Exercise inputs:
=== Section Start ===

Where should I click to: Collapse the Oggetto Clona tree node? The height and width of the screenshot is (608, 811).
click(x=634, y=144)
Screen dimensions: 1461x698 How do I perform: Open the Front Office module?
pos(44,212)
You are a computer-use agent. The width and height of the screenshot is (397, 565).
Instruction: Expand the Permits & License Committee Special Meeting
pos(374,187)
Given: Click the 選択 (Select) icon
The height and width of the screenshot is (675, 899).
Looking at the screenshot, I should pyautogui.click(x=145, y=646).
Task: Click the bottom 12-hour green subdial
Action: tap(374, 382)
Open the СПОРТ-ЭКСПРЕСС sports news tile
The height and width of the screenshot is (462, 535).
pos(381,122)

=== Section End ===

Instructions for the task: Find the line containing "You are a computer-use" in the data above. Please transcribe it and every line after it, exactly.

Written solution:
You are a computer-use agent. The width and height of the screenshot is (397, 565).
Instruction: Expand the Permits & License Committee Special Meeting
pos(374,187)
Given: Click the 選択 (Select) icon
The height and width of the screenshot is (675, 899).
Looking at the screenshot, I should pyautogui.click(x=145, y=646).
Task: Click the bottom 12-hour green subdial
Action: tap(374, 382)
Open the СПОРТ-ЭКСПРЕСС sports news tile
The height and width of the screenshot is (462, 535).
pos(381,122)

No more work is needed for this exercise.